But how much will they cost with board partners shipping overclocked variants from day one?

AMD Navi 14 GPU

AMD has officially unleashed details about its new Navi-powered RX 5500-series graphics cards. Just not the important ones like what graphics cards will actually be available, how much they’ll cost, or when you can buy them. What AMD has said, however, is that they won’t suffer from any supply issues despite TSMC’s rather well documented 7nm production strains.

In fact AMD’s Simon Ng has told us that RX 5500-series availability will be “abundant.” And that’s good news considering they’re set to be the volume GPUs of the Navi generation, the cards that get jammed into more gaming PCs than any RX 5700 or RX 5700 XT GPU.
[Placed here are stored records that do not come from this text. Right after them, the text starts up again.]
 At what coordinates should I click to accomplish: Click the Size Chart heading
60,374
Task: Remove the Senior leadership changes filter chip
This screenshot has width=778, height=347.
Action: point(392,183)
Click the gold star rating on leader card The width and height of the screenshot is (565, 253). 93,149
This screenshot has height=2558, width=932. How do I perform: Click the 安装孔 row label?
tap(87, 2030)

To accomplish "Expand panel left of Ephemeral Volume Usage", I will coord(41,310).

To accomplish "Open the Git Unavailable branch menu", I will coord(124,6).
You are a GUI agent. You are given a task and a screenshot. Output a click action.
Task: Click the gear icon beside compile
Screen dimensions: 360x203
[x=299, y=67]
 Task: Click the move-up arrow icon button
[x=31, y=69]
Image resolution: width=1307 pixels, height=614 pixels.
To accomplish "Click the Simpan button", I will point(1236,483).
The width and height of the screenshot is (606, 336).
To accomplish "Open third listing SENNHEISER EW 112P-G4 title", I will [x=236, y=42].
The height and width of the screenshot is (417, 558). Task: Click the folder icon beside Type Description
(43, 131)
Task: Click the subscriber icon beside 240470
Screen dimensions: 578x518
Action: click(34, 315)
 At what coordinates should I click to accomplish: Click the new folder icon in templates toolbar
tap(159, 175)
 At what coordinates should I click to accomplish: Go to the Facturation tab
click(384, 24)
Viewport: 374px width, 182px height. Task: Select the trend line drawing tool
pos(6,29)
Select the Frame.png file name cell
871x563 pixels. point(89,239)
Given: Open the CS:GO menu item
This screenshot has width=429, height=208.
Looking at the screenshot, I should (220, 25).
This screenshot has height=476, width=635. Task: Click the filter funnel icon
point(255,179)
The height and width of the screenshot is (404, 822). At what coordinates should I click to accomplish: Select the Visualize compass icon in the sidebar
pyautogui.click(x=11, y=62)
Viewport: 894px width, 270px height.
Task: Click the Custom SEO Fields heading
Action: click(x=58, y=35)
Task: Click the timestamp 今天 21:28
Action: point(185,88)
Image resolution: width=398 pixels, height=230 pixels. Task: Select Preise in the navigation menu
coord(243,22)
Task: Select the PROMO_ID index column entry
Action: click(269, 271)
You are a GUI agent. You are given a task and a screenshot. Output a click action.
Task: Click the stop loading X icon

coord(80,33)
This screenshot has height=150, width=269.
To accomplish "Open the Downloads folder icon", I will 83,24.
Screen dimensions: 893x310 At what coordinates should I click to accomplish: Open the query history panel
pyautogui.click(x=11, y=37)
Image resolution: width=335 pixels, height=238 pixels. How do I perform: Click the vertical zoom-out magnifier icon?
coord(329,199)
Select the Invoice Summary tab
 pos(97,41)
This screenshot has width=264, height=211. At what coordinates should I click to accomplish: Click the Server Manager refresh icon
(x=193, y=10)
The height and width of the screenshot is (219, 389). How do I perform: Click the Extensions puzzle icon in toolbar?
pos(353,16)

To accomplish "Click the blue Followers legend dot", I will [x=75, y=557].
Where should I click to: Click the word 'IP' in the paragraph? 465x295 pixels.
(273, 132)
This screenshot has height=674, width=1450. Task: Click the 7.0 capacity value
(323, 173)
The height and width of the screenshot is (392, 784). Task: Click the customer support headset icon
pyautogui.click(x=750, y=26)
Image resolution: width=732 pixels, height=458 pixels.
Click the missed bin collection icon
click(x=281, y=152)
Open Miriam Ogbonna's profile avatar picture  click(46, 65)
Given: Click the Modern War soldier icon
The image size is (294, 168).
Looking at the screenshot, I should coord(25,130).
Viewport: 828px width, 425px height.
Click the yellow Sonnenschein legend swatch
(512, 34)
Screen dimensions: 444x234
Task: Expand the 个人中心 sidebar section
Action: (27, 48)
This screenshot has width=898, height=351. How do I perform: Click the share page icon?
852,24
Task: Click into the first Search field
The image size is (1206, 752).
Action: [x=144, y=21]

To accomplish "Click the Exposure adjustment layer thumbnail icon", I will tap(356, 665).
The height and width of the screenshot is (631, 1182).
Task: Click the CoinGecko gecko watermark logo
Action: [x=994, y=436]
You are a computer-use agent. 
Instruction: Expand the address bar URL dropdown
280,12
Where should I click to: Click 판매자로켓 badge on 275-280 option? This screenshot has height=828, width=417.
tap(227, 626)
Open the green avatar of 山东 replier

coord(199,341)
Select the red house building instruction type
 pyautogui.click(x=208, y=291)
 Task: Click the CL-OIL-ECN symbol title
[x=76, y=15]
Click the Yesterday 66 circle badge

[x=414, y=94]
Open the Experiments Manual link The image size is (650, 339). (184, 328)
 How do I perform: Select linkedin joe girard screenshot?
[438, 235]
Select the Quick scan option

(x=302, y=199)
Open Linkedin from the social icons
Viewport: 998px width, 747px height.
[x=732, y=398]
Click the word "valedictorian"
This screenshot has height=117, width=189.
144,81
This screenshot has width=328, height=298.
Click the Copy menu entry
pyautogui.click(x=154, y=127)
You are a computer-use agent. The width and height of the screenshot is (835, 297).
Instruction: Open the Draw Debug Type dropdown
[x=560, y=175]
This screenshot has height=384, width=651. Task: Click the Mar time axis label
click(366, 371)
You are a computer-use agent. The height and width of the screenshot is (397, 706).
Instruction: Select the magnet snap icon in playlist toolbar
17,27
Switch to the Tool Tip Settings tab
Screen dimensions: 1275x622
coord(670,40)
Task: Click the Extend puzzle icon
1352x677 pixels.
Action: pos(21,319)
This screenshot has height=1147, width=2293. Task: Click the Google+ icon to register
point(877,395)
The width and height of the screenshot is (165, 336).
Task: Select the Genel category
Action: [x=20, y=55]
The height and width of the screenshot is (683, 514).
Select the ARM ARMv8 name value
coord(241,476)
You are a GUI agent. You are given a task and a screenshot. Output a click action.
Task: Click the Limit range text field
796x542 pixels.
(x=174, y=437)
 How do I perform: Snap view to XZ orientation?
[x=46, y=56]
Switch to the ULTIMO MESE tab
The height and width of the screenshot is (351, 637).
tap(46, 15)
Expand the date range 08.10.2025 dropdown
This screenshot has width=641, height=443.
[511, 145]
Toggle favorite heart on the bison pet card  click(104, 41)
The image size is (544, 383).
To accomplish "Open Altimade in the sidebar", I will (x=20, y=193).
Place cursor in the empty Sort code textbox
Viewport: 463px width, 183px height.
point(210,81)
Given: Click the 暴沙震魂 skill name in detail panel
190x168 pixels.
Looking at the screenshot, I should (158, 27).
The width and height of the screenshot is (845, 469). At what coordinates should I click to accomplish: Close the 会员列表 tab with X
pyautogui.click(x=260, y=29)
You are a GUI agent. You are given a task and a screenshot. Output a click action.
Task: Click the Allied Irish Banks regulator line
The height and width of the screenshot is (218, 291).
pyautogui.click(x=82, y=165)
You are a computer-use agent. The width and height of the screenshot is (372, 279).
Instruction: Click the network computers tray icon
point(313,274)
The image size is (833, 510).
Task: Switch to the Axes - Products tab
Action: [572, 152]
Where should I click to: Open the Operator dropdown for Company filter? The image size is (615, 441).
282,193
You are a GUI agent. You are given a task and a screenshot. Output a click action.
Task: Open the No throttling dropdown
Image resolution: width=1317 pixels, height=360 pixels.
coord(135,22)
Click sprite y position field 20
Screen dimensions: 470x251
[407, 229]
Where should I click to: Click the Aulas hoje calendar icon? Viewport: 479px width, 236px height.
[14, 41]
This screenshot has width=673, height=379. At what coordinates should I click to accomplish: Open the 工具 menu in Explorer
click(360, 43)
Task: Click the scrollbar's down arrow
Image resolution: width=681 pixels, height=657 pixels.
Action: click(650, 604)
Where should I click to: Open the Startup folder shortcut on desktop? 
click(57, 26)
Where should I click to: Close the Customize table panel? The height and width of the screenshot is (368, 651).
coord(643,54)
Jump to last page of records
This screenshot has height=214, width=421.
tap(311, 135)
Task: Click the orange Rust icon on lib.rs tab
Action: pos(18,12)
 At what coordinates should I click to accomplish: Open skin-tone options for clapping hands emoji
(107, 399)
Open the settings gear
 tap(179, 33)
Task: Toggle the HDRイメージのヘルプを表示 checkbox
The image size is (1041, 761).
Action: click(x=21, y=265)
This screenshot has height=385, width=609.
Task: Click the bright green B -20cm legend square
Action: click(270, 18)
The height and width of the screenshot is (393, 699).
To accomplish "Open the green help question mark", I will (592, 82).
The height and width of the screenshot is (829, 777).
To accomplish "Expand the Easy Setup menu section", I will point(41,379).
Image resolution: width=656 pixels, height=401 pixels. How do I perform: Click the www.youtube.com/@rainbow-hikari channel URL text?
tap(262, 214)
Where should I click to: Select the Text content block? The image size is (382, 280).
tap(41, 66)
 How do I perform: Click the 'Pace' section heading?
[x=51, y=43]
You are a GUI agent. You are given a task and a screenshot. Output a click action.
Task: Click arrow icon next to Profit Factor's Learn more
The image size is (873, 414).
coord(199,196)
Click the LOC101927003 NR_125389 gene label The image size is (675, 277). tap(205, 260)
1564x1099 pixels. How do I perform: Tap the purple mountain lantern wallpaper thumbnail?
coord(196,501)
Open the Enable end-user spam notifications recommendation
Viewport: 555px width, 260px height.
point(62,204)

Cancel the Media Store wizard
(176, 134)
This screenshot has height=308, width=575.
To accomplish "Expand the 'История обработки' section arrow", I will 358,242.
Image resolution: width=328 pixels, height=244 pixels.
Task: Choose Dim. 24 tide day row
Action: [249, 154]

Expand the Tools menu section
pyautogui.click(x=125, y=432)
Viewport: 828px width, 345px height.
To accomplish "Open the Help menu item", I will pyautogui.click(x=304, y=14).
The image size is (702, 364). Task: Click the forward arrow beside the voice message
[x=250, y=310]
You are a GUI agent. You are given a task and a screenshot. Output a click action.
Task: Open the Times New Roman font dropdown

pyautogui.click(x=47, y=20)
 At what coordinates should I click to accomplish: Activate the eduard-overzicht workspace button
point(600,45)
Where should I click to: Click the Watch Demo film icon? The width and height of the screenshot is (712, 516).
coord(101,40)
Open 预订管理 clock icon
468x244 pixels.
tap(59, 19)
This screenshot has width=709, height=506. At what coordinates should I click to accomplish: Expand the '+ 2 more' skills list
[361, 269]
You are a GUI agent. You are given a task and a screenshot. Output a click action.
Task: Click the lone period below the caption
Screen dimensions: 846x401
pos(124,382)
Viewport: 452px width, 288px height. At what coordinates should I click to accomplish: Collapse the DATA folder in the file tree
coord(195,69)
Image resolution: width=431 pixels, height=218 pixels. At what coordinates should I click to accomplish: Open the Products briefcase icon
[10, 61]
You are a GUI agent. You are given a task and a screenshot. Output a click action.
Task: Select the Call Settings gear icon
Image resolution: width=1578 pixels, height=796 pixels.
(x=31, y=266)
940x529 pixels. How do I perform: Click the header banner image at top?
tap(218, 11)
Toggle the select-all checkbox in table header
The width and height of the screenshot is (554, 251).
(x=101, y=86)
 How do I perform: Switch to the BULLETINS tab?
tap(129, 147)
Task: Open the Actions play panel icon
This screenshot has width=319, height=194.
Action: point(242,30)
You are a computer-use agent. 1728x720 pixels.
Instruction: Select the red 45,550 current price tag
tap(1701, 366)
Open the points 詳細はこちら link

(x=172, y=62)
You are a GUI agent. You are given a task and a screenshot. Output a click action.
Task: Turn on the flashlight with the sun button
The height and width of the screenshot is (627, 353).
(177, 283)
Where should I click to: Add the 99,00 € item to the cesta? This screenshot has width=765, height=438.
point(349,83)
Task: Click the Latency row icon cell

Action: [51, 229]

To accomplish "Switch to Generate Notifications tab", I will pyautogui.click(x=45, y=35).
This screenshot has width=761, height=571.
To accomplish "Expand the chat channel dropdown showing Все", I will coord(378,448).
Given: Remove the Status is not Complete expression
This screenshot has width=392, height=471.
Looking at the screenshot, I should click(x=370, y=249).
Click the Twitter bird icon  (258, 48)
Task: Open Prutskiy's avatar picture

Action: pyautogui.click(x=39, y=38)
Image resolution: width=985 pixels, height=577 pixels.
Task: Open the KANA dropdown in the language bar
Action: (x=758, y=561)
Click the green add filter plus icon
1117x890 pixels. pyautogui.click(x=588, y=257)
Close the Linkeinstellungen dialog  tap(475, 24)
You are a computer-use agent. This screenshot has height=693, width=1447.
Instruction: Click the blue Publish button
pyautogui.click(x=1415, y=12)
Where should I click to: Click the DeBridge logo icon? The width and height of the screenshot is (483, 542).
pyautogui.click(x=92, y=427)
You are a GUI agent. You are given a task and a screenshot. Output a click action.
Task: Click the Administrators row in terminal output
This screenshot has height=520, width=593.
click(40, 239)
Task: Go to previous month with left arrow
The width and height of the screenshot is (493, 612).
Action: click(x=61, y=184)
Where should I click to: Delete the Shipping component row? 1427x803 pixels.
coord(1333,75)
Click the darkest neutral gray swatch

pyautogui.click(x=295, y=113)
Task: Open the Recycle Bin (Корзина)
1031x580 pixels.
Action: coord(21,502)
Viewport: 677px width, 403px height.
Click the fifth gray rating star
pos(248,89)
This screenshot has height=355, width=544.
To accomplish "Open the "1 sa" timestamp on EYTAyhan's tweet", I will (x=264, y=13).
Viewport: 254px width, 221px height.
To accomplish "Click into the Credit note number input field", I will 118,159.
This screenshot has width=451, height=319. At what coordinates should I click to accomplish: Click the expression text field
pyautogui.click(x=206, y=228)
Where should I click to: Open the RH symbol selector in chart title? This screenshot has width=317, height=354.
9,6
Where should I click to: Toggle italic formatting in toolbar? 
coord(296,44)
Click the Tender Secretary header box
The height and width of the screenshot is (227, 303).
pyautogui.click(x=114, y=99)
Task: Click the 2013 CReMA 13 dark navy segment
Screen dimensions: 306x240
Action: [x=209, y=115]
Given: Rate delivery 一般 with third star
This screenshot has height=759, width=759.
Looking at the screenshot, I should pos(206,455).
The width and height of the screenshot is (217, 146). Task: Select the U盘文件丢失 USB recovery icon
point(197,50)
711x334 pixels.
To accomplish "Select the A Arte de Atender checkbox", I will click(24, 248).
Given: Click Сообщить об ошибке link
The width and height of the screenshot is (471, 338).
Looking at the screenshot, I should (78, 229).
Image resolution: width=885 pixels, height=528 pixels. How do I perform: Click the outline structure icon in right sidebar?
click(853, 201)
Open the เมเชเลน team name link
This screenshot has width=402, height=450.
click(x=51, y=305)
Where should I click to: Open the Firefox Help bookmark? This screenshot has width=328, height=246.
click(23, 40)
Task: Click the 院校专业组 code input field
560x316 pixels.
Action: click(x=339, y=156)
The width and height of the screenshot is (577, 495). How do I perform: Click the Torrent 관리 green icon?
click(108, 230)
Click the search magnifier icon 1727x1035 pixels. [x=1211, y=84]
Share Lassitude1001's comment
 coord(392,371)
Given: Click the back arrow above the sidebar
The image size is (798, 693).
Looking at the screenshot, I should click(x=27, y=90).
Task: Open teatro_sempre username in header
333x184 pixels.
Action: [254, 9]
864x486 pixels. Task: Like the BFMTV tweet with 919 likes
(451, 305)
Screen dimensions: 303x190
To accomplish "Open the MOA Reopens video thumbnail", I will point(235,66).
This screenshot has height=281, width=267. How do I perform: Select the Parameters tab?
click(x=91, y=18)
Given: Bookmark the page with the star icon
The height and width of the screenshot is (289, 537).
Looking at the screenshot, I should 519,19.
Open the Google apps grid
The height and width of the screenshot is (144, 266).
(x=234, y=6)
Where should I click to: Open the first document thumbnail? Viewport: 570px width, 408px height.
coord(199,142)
It’s especially good news if the pricing does indeed turn out to be knocking around the Nvidia GTX 1650 level. AMD has published benchmarks showing the RX 5500’s dominance over the $150 GTX Turing card, and if that is the price point the red team is targeting for the lower spec Navi GPU then we are in for a treat.

During a pre-announcement briefing AMD’s Simon Ng explained that, despite the widely reported manufacturing constraints at its production partner, TSMC, there wouldn’t be a problem with availability for the new RX 5500-series GPUs.

“We do fully expect the RX 5500-series availability to have no problems,” he says. “We’ve worked with our partners over at TSMC to ensure that we have ramped up the overall production with the RX 5700-series as well. We have a lot of lessons that we’ve learned and we’ve continued to develop and grow our 7nm process there. And, as well, capacity.

“So I would say right now we fully expect that availability of the RX 5500-series standalone GPUs will be abundant.”

AMD RX 5500

Considering the fact that AMD product launches haven’t always gone off without a hitch that’s very promising. The seriously impressive RX 5700-series didn’t seem to have too many problems with availability, after all, but then they are unlikely to be bought in as great numbers as the mainstream Navi 14-based GPUs.

After the performance details that AMD has shared we’re excited to see just how the new cards perform when they launch, probably this month.

But the price is going to be a key issue for the RX 5500-series GPUs, and with it being an add-in board (AIB) partner launch, rather than AMD providing reference cards, we’ll see overclocked SKUs right from day one. And that means the likes of Asus, Gigabyte, Sapphire, and MSI are going to be shipping their most powerful, most expensive variants out the door first.